§ **AIM**:
Pick out every line in the records below that contains the string "status" and copy each one. Case counts.

§ **Collected data entries**:
____
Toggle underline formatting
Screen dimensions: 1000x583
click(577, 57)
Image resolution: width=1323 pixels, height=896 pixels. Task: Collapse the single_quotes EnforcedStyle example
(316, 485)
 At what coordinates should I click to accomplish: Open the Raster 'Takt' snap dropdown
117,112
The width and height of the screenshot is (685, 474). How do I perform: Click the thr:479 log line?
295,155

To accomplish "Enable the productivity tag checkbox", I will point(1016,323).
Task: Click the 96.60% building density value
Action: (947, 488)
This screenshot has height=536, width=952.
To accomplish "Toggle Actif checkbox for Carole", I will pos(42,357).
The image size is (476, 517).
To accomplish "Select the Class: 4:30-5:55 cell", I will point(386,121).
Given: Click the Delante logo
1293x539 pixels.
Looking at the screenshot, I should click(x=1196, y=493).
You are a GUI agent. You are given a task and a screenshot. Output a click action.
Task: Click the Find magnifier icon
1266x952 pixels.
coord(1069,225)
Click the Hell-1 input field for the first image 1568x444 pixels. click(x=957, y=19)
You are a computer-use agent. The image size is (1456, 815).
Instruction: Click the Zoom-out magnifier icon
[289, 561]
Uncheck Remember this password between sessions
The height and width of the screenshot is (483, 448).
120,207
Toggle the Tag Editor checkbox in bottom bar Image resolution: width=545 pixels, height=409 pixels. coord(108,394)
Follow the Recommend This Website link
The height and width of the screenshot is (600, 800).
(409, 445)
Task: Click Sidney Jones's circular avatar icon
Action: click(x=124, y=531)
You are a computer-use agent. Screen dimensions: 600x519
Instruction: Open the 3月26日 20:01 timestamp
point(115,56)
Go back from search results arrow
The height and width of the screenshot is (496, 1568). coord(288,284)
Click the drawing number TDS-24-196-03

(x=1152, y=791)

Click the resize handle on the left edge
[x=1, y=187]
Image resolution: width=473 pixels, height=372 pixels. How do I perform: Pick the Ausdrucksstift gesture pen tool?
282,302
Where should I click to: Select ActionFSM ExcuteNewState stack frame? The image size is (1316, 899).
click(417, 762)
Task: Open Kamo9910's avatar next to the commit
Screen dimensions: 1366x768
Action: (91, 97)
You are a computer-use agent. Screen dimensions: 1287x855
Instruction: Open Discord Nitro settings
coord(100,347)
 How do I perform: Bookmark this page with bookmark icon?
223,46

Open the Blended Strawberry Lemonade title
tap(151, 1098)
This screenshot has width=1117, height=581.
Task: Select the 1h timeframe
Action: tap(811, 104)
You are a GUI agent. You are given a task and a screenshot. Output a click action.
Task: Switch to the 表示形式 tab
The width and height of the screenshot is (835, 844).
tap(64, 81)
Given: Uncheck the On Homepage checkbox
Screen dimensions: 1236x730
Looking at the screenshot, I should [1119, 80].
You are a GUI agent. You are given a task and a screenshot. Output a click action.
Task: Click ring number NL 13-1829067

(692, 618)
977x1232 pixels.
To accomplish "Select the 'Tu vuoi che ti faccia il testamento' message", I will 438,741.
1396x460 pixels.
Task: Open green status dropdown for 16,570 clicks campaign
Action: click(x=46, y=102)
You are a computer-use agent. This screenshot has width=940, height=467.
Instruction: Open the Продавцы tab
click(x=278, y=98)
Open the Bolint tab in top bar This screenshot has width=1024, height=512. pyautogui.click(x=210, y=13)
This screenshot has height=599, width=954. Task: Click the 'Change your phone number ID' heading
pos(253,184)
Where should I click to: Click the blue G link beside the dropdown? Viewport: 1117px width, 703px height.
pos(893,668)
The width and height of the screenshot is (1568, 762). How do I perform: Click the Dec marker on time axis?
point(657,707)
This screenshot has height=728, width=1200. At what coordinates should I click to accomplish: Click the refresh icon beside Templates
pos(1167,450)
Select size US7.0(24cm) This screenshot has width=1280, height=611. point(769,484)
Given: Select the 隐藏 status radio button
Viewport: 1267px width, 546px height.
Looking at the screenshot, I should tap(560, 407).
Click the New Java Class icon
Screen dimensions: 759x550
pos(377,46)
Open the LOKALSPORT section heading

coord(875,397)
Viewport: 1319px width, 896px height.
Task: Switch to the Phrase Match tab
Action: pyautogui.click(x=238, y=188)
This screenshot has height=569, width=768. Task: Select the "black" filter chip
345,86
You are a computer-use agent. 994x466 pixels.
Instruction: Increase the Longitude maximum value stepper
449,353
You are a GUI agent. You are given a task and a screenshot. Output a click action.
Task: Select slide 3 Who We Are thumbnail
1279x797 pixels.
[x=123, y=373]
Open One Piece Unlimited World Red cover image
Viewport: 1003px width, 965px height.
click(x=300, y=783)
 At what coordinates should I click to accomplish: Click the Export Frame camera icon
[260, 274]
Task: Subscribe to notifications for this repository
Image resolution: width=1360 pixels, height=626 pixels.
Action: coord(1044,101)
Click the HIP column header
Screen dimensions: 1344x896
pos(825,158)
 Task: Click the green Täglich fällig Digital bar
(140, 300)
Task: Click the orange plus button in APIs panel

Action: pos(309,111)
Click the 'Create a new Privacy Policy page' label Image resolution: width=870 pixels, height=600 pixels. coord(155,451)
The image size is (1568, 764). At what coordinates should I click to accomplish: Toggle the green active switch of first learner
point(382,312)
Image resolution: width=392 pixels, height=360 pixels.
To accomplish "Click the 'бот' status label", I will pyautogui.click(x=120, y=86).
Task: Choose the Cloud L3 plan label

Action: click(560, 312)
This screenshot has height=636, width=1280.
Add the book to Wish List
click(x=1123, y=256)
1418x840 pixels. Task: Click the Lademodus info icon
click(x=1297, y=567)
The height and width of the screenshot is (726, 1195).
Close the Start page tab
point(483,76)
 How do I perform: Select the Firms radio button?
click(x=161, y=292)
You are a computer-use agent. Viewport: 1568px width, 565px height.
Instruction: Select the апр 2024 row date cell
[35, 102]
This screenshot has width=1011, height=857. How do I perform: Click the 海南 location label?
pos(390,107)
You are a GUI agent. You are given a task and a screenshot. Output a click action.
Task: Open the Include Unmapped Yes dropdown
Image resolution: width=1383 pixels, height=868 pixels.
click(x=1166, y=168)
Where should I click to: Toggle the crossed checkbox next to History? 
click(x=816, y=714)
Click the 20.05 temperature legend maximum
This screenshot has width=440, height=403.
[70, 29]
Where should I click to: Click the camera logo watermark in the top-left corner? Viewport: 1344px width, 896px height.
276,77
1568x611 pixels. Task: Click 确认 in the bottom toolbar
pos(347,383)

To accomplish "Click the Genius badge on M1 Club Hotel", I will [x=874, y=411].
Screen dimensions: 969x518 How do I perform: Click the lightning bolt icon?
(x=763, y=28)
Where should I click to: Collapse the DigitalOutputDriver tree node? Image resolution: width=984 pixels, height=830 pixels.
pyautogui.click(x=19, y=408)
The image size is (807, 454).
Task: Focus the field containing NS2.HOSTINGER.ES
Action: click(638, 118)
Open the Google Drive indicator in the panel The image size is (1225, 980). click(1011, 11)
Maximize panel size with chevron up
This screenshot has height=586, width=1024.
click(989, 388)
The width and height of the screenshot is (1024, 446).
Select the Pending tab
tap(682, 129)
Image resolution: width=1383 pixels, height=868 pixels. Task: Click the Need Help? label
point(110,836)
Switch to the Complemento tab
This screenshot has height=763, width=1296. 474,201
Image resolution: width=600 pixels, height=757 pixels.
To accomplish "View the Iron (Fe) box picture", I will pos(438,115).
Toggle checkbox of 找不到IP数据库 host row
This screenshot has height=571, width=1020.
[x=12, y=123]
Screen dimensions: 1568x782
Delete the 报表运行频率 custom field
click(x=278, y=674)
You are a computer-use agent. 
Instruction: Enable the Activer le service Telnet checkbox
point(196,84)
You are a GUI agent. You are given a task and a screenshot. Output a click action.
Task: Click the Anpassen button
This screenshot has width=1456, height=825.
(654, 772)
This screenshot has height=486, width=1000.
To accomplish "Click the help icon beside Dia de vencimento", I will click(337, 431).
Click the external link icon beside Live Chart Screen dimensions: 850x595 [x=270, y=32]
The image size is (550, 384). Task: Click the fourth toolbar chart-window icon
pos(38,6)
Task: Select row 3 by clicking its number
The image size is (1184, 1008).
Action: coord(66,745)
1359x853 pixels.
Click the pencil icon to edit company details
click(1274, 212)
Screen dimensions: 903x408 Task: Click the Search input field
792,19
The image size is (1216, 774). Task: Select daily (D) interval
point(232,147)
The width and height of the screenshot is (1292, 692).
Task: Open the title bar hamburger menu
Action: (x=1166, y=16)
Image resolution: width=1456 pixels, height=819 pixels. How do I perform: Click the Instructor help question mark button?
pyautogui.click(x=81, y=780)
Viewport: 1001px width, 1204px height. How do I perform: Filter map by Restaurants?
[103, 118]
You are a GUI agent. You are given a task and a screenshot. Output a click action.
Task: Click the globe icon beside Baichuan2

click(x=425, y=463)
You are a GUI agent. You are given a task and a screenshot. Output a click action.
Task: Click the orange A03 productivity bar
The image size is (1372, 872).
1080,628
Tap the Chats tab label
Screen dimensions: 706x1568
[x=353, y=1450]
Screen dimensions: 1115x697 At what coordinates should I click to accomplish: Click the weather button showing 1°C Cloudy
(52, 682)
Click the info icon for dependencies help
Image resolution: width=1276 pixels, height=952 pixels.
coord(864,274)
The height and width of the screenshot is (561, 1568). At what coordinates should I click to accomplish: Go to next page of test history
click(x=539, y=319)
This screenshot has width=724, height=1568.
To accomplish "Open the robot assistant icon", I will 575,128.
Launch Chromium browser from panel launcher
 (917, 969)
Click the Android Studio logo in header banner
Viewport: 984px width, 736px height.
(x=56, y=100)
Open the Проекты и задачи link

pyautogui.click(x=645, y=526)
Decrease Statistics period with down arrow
____
§ **EXPECTED OUTPUT**:
Task: Open green status dropdown for 16,570 clicks campaign
Given: Select the 隐藏 status radio button
To accomplish "Click the 'бот' status label", I will pyautogui.click(x=120, y=86).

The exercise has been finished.